THE PROBLEM: In the data, copy out the lines starting with the line containing "Task: Start the Interval Trainer practice" and going on through the line containing "click(x=34, y=252)", swapping "Auto Exposure" for "Manual Focus" and leaving everything else as it is.

INPUT:
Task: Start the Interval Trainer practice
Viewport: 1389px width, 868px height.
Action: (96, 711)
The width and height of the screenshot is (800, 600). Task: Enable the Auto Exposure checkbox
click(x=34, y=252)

==

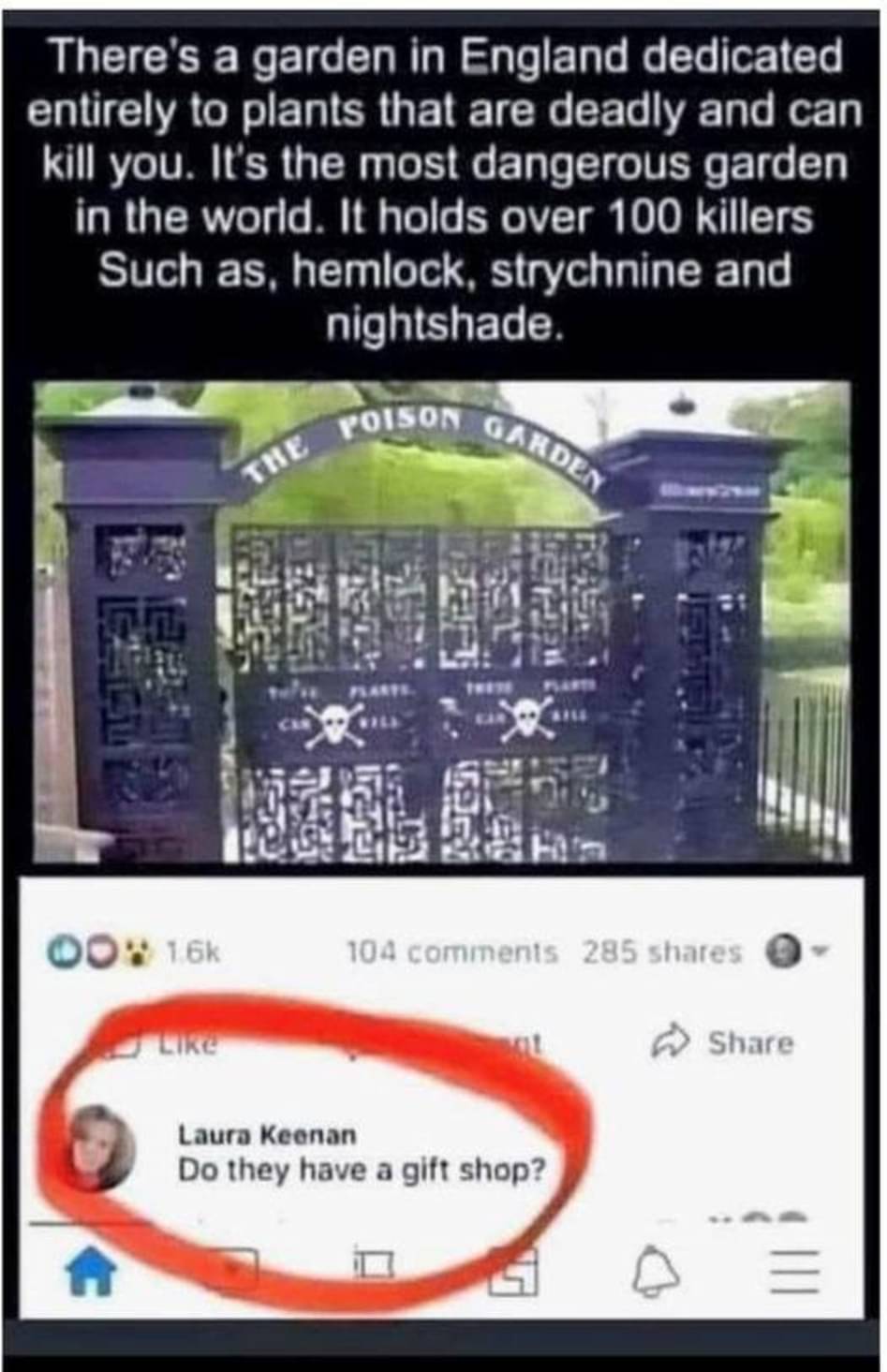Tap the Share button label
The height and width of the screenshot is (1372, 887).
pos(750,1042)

SOLUTION FOR THIS TASK:
Task: Start the Interval Trainer practice
Viewport: 1389px width, 868px height.
Action: (96, 711)
The width and height of the screenshot is (800, 600). Task: Enable the Manual Focus checkbox
click(x=34, y=252)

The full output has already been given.